Leaverton also testified Mathews had been storing a “fairing” 8 for him, which
he identified at the sheriff’s office. The fairing was signed on the underside by a
famous motorcycle racer with a notation of the race in which it had been used.
Trampel testified he assisted Mathews in making an insurance claim after
the burglary. The parts stolen were insured personal property and were valued at
$535,000.9 Trampel viewed the items at the sheriff’s office and recognized a
number of items being from the Garnet property. He recognized his own
handwriting on plastic totes and boxes; Mathews’s and his family’s handwriting on
several boxes of parts; and the packaging around a sign because he had wrapped
it before the move to the Garnet property. He identified a file cabinet that had been
in the Garnet shop, a rare 1966 Gilera motorcycle (Mathews had three), and a gas
tank to a motorcycle Trampel knew belonged to Mathews’s daughter as a child.
Jarnagin also identified items in the sheriff’s office as belonging to him that
had been stored at the Garnet property: the frame, controls, forks, front wheel, foot
pegs and other parts of a Hodaka Combat Wombat motorcycle and the remains of
another Hodaka with a gas tank with a “Jesus” sticker that had “a lot of parts
removed from it.” Jarnagin testified he had intended to build one complete
motorcycle. Those items had all been removed from storage unit D43.
8 A fairing is a customized covering for the tank of a racing bike.
9 Trampel testified that there had been fifty or sixty motorcycles stolen as well the
parts and memorabilia, but those were not insured as personal property. He
testified, “probably what was most amazing to me is that almost none of the
motorcycle stock was recovered.”
13
Mathews’s daughter, Susan Greenwood, testified her father passed away
in February 2018. She was born in 1985, grew up in Colfax, and was always
around motorcycles. She testified Mathews was “very passionate” about
motorcycles, “It was his hobby. His second job. It was everything to him.” As a
child, Greenwood traveled with Mathews to races, events, and swap meets. The
last time she had been at the Garnet property was in 2009 when she was helping
him design the space. She continued to speak with her father but did not have
occasion to go to the Garnet property again.
Greenwood identified a number of items held in the sheriff’s office as
coming from her father’s collection and noted it was her handwriting on several of
the parts boxes.
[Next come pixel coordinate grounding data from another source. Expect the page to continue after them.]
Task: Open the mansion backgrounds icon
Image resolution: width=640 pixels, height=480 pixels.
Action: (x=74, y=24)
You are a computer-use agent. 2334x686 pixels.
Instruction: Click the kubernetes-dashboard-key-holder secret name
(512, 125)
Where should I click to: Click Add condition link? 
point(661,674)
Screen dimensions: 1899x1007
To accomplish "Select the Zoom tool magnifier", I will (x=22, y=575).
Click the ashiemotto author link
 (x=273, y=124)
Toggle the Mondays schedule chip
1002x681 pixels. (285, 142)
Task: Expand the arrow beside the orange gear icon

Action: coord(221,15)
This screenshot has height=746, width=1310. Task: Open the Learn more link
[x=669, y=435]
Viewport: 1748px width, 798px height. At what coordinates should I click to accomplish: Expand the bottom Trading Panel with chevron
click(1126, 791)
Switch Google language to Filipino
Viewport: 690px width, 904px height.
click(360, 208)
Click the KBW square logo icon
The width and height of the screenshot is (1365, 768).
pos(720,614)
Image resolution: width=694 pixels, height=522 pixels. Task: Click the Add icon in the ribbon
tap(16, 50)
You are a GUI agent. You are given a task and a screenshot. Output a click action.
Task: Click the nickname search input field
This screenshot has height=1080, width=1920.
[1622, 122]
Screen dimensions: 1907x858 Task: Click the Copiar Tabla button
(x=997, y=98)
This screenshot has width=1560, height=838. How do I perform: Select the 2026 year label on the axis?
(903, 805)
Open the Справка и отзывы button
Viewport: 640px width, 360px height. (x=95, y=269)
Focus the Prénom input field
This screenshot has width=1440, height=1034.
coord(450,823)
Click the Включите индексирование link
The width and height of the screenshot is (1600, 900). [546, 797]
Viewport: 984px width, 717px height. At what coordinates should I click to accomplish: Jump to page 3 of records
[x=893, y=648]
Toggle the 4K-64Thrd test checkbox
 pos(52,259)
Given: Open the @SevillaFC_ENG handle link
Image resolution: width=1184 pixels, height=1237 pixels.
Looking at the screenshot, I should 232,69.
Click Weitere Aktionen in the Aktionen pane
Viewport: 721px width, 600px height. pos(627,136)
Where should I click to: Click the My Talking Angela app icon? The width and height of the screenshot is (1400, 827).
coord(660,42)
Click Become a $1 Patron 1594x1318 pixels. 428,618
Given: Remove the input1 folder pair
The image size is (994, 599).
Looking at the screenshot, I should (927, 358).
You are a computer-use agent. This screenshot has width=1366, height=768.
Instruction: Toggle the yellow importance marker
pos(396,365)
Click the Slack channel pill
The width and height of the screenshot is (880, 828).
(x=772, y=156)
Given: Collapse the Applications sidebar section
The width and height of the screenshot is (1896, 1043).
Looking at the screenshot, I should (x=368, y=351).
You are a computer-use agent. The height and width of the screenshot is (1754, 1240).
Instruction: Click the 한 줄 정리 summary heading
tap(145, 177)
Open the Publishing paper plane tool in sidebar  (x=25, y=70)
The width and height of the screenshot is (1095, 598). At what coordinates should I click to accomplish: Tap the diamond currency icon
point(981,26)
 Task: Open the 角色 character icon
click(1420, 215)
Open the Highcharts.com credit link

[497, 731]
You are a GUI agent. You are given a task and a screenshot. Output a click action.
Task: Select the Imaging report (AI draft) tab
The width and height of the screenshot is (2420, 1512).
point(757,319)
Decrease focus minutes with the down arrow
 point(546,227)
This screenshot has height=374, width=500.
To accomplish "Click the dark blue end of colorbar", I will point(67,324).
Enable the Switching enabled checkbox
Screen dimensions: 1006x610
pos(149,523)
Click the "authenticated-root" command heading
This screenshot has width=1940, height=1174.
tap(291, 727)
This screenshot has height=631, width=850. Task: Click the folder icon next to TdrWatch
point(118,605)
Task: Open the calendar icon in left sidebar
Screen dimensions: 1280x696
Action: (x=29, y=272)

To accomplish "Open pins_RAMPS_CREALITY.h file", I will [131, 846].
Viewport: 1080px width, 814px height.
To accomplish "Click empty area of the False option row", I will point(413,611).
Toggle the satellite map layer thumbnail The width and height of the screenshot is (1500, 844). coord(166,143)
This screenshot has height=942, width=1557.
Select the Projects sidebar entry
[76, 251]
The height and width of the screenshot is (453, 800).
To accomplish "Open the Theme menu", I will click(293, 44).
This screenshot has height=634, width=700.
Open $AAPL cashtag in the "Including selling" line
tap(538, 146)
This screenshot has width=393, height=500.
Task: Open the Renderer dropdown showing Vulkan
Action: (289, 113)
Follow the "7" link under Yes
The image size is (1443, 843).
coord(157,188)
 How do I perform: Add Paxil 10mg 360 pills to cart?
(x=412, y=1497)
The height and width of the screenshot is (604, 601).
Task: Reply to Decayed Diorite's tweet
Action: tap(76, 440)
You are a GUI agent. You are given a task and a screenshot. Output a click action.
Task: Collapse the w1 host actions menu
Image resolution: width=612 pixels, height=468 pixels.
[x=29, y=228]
She also identified a gas tank and seat from her own motorcycle,
a SWM 50, which she testified was a “very rare bike” Mathews kept in pristine
condition in a show case. Greenwood testified she had not heard of Case or Britt,
but she knew of Retman since his father is “my dad’s sister’s significant other.”
Greenwood also testified:
Q. In relation to this case, did you ever do any looking around
on the internet to see if you could find some parts that may be your
father’s? A. I did.
Q. And did you ever locate some that you believe were his?
A. I did.
Q. Where did you—What site did you find this? A. eBay.
Q. And did you find any particular eBay member that was
selling these items? A. I did.
Q. And do you remember that—the member’s name? A. It
was like J. Green something. It was based out of Colfax. Which I
found interesting. There were some numbers that followed it, but I
don’t remember.
Q. And what type of items did you see for sale? A. Motorcycle
parts of the Ossa, Hodaka brand. Some literature. In particular, one
of the Gilera manuals. There were some full bikes at one time as
well.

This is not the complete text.